*Problem*: Once the line with "Where should I" is reached, output it and every line after it, exactly, through the end of the records below. Pictures are skipped.

*Supplied material*:
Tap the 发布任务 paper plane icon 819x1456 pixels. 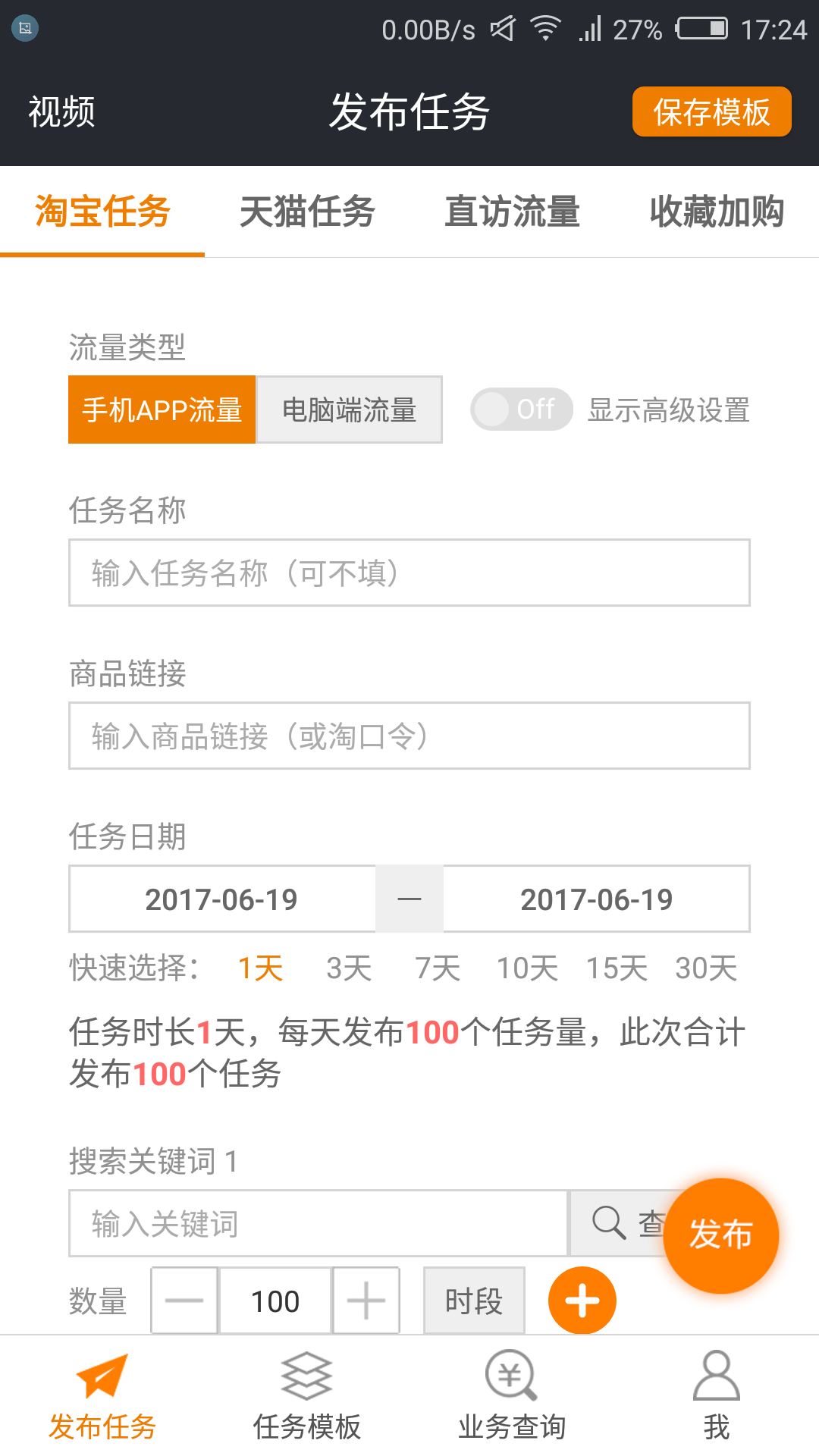(x=102, y=1375)
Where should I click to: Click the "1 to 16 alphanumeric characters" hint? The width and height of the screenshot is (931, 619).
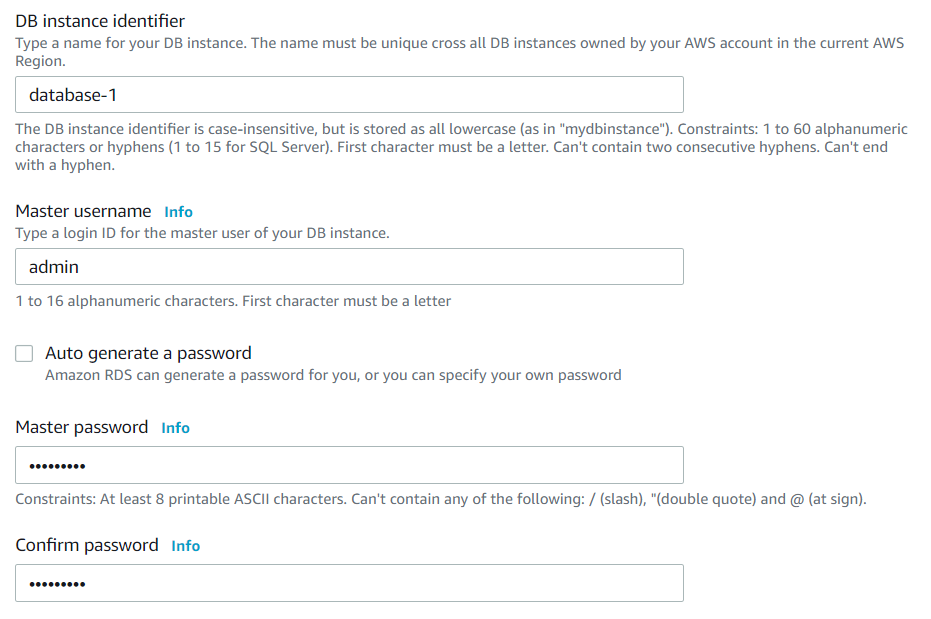coord(233,301)
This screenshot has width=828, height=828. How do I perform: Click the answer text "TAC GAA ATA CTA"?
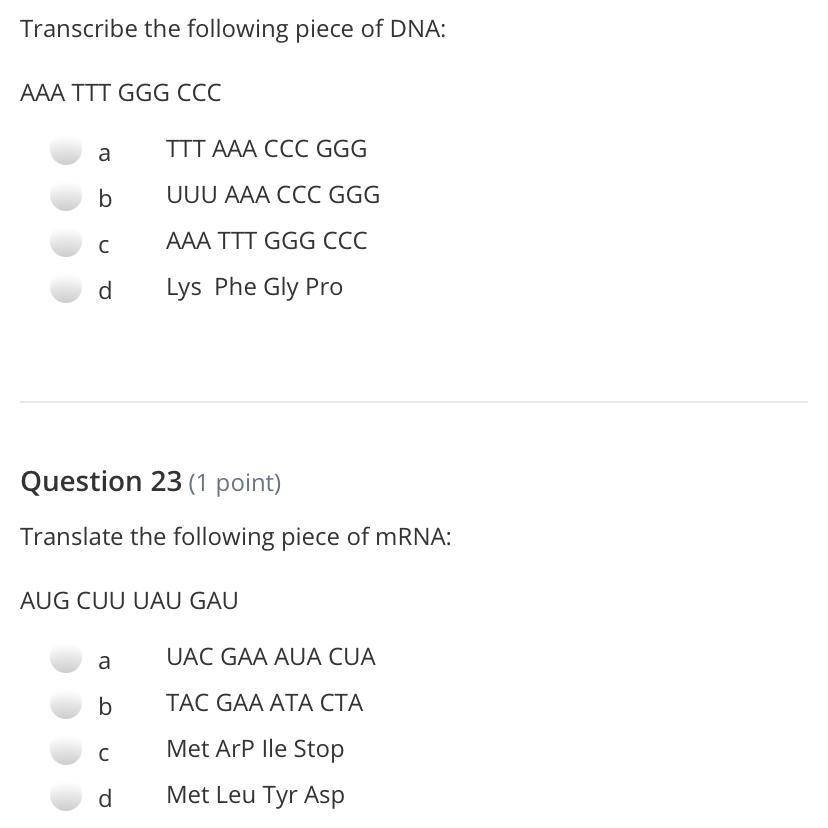point(264,703)
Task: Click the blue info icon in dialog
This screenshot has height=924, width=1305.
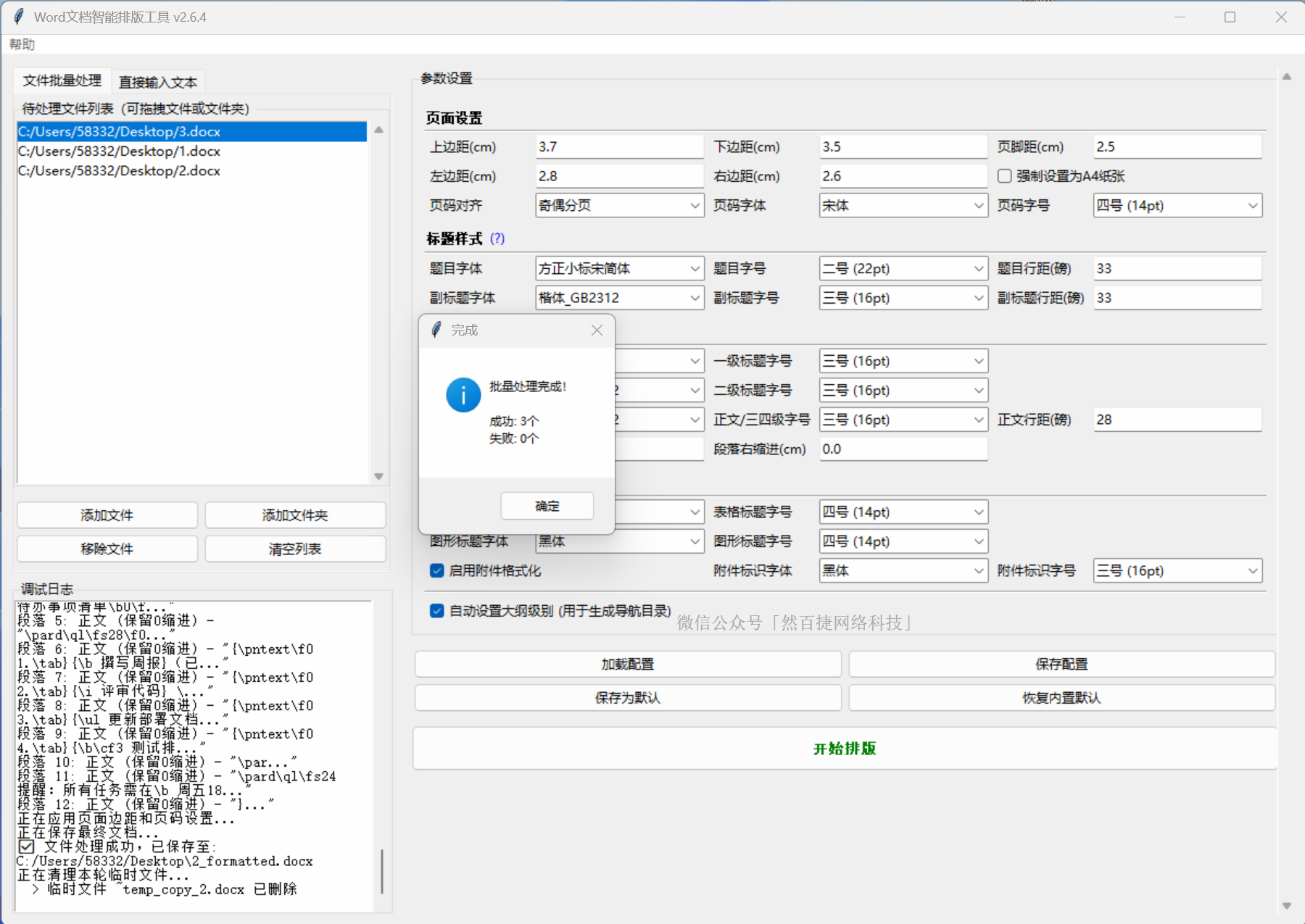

*Exercise output*:
Where should I click to: Click the "1 to 16 alphanumeric characters" hint? The width and height of the screenshot is (931, 619).
coord(233,301)
This screenshot has width=828, height=828. How do I perform: Click the answer text "TAC GAA ATA CTA"?
point(264,703)
Task: Click the blue info icon in dialog
This screenshot has height=924, width=1305.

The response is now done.